Masterarbeit in Kriminologie
Mit Erfolg: Schritt für Schritt legte sie die Basis für ihre heutige Arbeit. Ihre Bachelorarbeit machte sie bei David Nussbaum, einem Psychologieprofessor mit Schwerpunkt Kriminologie, dessen Arbeit sie begeisterte. In ihrer Masterarbeit führte sie ihre Forschung darüber, wie mangelnde Impulskontrolle bei der Entscheidungsfindung mit Verbrechen und Sucht zusammenhängt, fort.
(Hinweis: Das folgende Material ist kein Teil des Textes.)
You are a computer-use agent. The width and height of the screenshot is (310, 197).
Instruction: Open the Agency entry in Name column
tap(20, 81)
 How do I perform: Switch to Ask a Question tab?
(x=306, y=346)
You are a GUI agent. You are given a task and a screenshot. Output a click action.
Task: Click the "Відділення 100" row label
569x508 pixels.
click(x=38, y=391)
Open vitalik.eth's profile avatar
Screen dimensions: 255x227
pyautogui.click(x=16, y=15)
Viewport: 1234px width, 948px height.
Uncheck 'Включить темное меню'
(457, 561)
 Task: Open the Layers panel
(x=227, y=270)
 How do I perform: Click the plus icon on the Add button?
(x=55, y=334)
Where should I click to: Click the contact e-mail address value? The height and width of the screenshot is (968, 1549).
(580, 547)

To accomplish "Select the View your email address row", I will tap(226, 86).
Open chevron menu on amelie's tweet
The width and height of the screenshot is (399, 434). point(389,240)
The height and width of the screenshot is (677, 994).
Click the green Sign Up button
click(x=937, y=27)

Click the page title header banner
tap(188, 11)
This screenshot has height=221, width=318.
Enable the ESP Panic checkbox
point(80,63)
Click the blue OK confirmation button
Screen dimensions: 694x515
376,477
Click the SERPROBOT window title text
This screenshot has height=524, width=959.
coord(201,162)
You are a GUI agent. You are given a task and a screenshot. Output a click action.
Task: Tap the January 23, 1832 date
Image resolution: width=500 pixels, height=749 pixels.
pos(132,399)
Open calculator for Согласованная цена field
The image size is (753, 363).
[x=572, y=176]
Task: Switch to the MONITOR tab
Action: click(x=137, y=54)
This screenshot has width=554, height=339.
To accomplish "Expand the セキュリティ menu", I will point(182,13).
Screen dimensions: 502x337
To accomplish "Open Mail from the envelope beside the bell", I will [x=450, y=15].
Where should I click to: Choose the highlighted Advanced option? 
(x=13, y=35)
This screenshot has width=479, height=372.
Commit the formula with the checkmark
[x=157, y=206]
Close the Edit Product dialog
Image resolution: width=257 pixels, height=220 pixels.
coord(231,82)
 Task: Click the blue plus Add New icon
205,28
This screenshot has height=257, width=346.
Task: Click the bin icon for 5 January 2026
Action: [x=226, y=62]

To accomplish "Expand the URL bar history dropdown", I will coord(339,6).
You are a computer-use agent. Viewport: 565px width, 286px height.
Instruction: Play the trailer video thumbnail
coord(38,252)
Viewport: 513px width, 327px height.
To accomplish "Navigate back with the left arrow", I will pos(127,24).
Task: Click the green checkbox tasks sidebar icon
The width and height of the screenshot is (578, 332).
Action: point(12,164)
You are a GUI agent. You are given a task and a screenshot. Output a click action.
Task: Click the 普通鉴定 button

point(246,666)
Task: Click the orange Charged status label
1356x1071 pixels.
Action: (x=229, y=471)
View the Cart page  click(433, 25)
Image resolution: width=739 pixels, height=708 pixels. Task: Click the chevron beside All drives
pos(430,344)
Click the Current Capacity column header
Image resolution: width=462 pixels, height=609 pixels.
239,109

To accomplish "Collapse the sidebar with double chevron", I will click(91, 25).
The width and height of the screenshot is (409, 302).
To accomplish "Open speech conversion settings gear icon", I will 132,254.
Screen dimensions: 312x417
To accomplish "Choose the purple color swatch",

Diese führte sie dann für ihre Doktorarbeit an das Departement für pharmazeutische Wissenschaften. Suzanne Cadarette, Pharmakoepidemiologie-Professorin an der Fakultät für Pharmazie in Toronto, schlug Andrea Burden vor, ihre Erfahrungen mit Entscheidungsprozessen zu nutzen, um zu untersuchen, warum manche Menschen Medikamente regelmässig einnehmen und andere nicht. Dieses Wissen könnte helfen, Apothekerinnen im Umgang mit Patienten zu schulen.
Nach ihrer Doktorarbeit wurde Burden mit einem Postdoc-Stipendium des kanadischen Instituts für Gesundheitsforschung ausgezeichnet – und stand nun vor der Frage, wo sie ihre wissenschaftliche Karriere in Pharmaepidemiologie fortsetzen sollte. «Meine Freunde dachten, ich würde in die Vereinigten Staaten gehen», sagt die Wissenschaftlerin. Doch sie überraschte alle mit ihrer Entscheidung: «Ich wollte meinen eigenen Kulturkreis verlassen und Neues über mich und die Welt erfahren». Ihre Wahl fiel schliesslich auf das Maastricht University Medical Centre (MUMC).
Ein prägender Entscheid
Eine Entscheidung, die ihrem Leben erneut eine ganz andere Richtung geben sollte. Kaum in Maastricht angekommen, lernte sie in einem Niederländisch-Sprachkurs ihren heutigen Mann kennen. «Anders als geplant werde ich nicht so bald nach Kanada zurückkehren. Er kommt aus Italien, weshalb wir wahrscheinlich in Europa bleiben.». Auch die Hochzeit im Sommer 2018 feierte das Paar nahe seiner Heimatstadt Lecco am Comersee.
Und was ist aus der Katze geworden? «Bisher nichts. Noch immer lebt keine Katze in meinem Haushalt», sagt die tierliebende Andrea Burden. «Ich hoffe aber, dass ein solcher Vierbeiner bald bei mir einziehen kann.»